Fix file sizes in README (4.4 GB), clean up wording

1ed0d94 verified 17 days ago

6.15 kB

	---
	license: apache-2.0
	base_model: mistralai/Voxtral-Mini-4B-Realtime-2602
	base_model_relation: quantized
	tags:
	- speech-to-text
	- voxtral
	- mistral
	- int4
	- quantized
	- marlin
	- jetson
	- edge
	- realtime
	- streaming
	language:
	- en
	- fr
	- es
	- de
	- ru
	- zh
	- ja
	- it
	- pt
	- nl
	- ar
	- hi
	- ko
	---

	# Voxtral Mini 4B INT4 — Jetson Orin Nano

	INT4 quantized [Voxtral Mini 4B Realtime](https://huggingface.co/mistralai/Voxtral-Mini-4B-Realtime-2602) for edge deployment on NVIDIA Jetson Orin Nano (8 GB).

	4.4 GB — fits in 8 GB unified memory with room for KV cache and runtime.

	## What's in this repo

	\| File \| Size \| Description \|
	\|------\|------\|-------------\|
	\| `consolidated.safetensors` \| 4.4 GB \| Marlin-packed INT4 decoder + BF16 encoder/norms/embeddings \|
	\| `params.json` \| 1.6 KB \| Model architecture config (Mistral native format) \|
	\| `tekken.json` \| 15 MB \| Mistral tekken tokenizer \|
	\| `requirements.txt` \| — \| Pinned Python dependencies for Jetson \|
	\| `scripts/jetson_serve_sdpa.py` \| ~50 KB \| Self-contained inference server (no HF/vLLM deps) \|
	\| `scripts/quantize_marlin.py` \| ~10 KB \| Quantization script to reproduce this model \|
	\| `kernels/fused_ops.cu` \| 8.5 KB \| Fused CUDA kernels (JIT compiled, SM87) \|

	## Quantization details

	- Method: RTN (Round-To-Nearest) quantized directly into Marlin-packed format
	- Bits: 4-bit (decoder linear layers), BF16 (audio encoder, norms, embeddings)
	- Group size: 128
	- Encoding: uint4b8 (value + 8 bias), Marlin tiled INT4 layout
	- Why RTN over GPTQ: GPTQ's Hessian optimization destroys the critical SPAD-to-text transition boundary in Voxtral's streaming architecture. RTN preserves it perfectly. See [below](#why-rtn-not-gptq).
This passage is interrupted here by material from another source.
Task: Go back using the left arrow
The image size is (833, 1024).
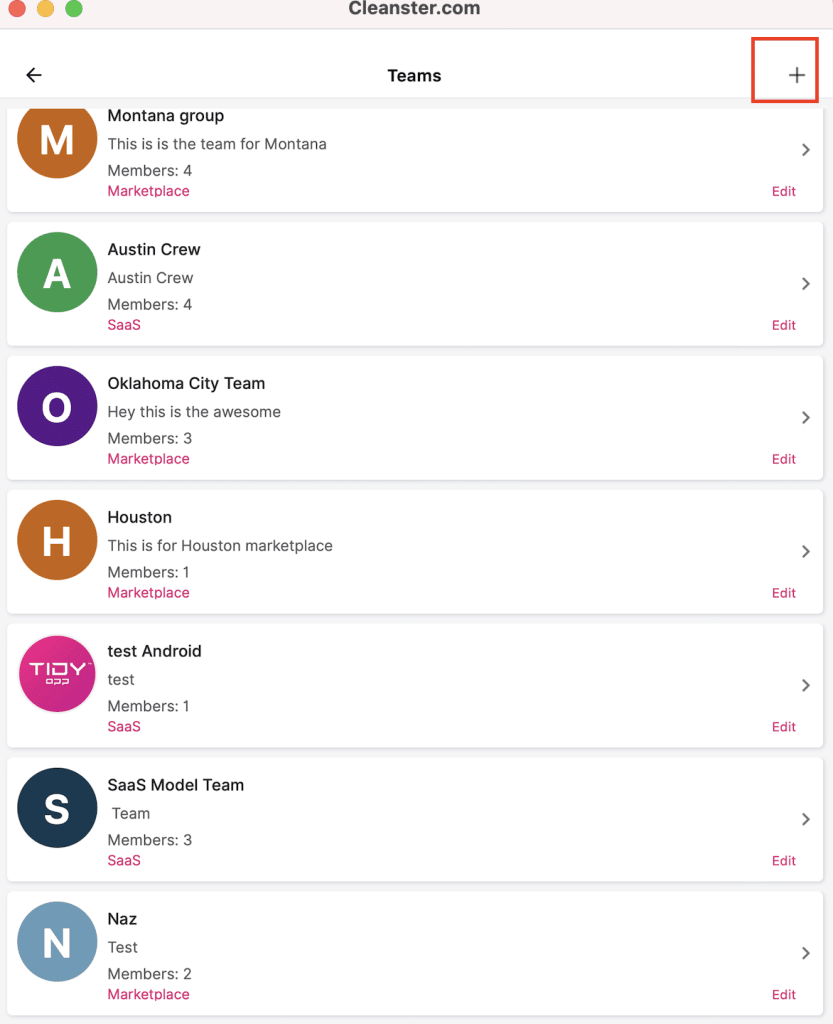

	### Reproducing the quantization

	```bash
	pip install torch safetensors numpy

	# From the original HuggingFace model:
	python scripts/quantize_marlin.py \
	--model-dir path/to/Voxtral-Mini-4B-Realtime-2602 \
	--output-dir ./output
	```

	## Architecture

	\| Component \| Params \| Precision \| Size \|
	\|-----------\|--------\|-----------\|------\|
	\| Audio encoder (Whisper-style, 32 layers) \| ~600M \| BF16 \| 1.86 GB \|
	\| Projector (5120 → 3072 → 3072) \| ~25M \| BF16 \| 0.05 GB \|
	\| LM decoder (26 layers, 3072 hidden, GQA 32/8 heads) \| ~3B \| Marlin INT4 \| ~1.70 GB \|
	\| Token embeddings (131072 × 3072) \| ~400M \| BF16 \| 0.77 GB \|
	\| ada_rms_norm_t_cond + norms \| ~1M \| BF16 \| 0.01 GB \|
	\| Total \| ~4B \| \| 4.4 GB \|

	## Transcription quality

	Tested on Fleurs en_us samples — near-perfect output matching the fp16 baseline:

	\| Sample \| Quality \| Notes \|
	\|--------\|---------\|-------\|
	\| 0 — communication channels \| Excellent \| Punctuation added, matches reference \|
	\| 1 — capital letters \| Good \| "sie" → "say" (phonetic) \|
	\| 2 — town of Sintra \| Excellent \| Full match \|
	\| 3 — cabbage juice \| Excellent \| Full match \|
	\| 4 — dinosaurs with feathers \| Perfect \| Exact match \|

	## Usage

	### Self-contained server (recommended for Jetson)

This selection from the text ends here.